Exactly as written, write out the lines below from the first to the one containing "team@ww-cs.de (149, 1053)", inclusive. Pictures do not belong in the copy.

╔══

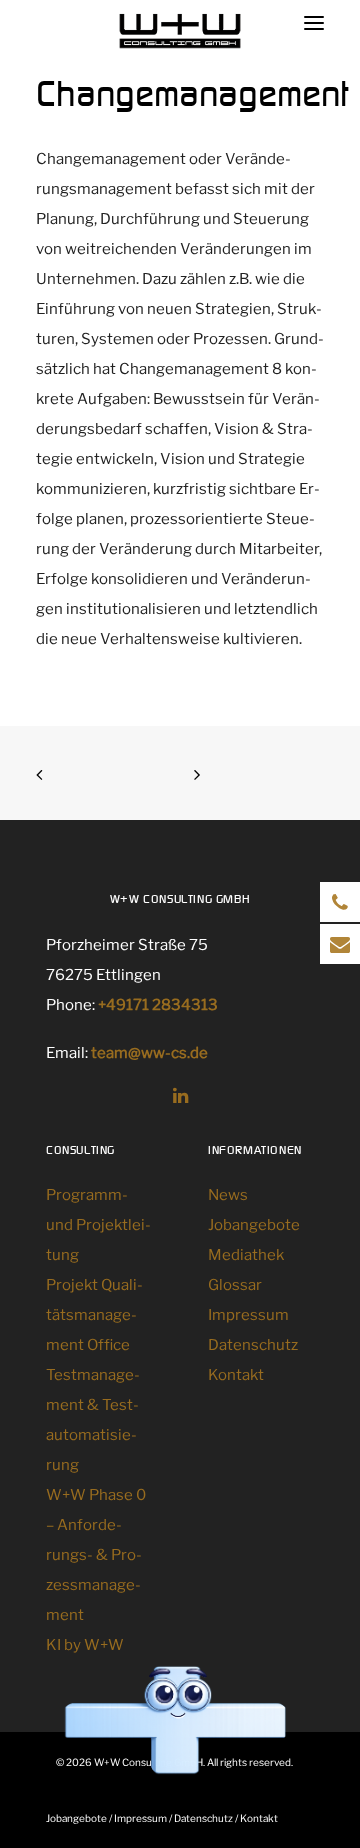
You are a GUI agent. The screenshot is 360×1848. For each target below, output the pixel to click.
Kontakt (236, 1375)
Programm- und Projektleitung (98, 1225)
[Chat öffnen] (175, 1721)
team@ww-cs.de (149, 1053)
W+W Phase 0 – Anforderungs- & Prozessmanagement (96, 1555)
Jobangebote (254, 1225)
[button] (180, 1098)
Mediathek (246, 1255)
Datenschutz (253, 1345)
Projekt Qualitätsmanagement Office (94, 1315)
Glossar (235, 1285)
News (228, 1195)
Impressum (248, 1315)
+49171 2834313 (158, 1005)
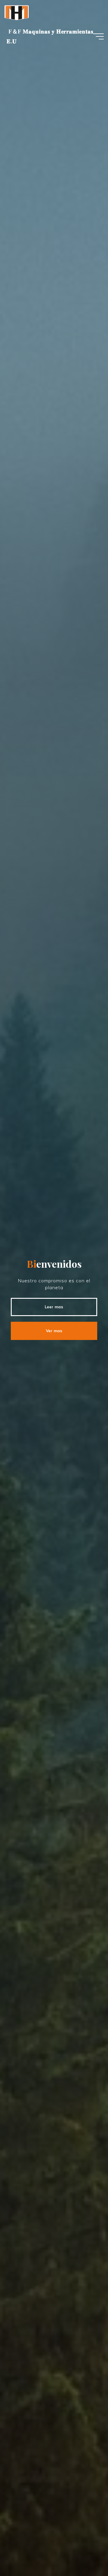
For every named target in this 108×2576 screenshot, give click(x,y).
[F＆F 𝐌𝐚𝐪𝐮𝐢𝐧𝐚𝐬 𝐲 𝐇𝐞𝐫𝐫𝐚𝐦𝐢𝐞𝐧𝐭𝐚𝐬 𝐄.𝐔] (17, 12)
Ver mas (54, 1330)
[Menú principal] (98, 36)
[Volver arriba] (84, 2552)
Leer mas (54, 1306)
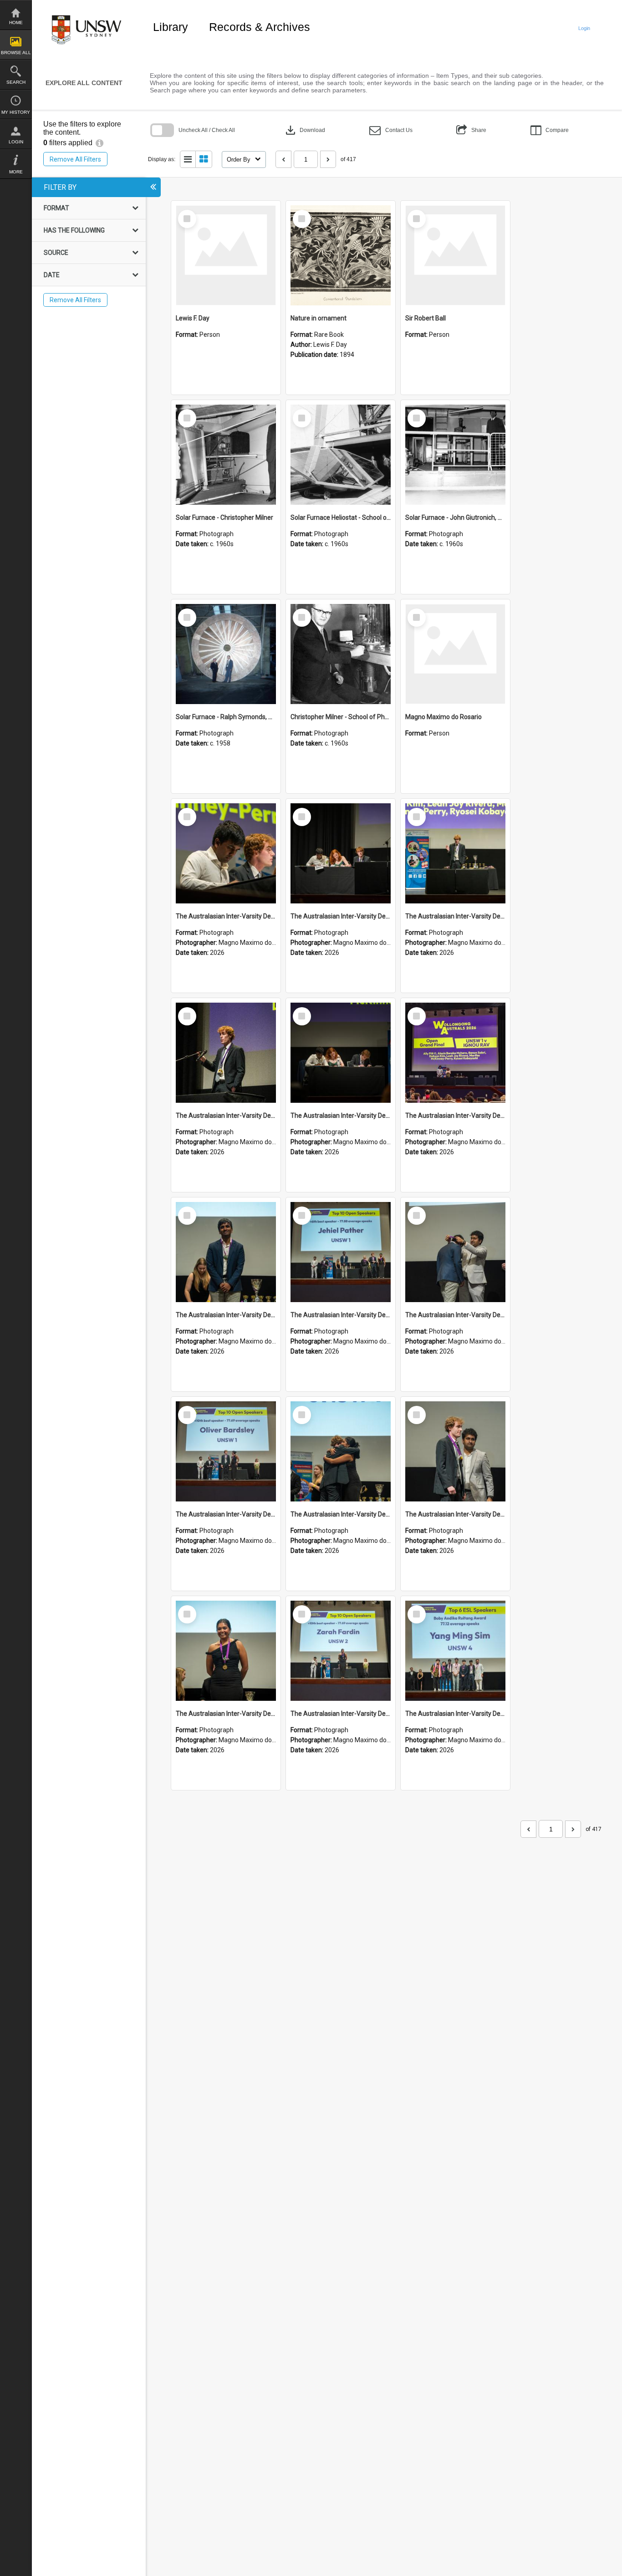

╚══

#### Solution
You are a GUI agent. The screenshot is 360×1848. For each target below, output the pixel to click.
Kontakt (236, 1375)
Programm- und Projektleitung (98, 1225)
[Chat öffnen] (175, 1721)
team@ww-cs.de (149, 1053)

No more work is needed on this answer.